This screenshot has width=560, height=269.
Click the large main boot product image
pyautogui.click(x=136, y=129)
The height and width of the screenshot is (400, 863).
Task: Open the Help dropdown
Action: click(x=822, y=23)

....................

• _Exercise_
Quote every one of the records above word for word.

• _Correct result_
This screenshot has width=560, height=269.
Click the large main boot product image
pyautogui.click(x=136, y=129)
The height and width of the screenshot is (400, 863).
Task: Open the Help dropdown
Action: click(x=822, y=23)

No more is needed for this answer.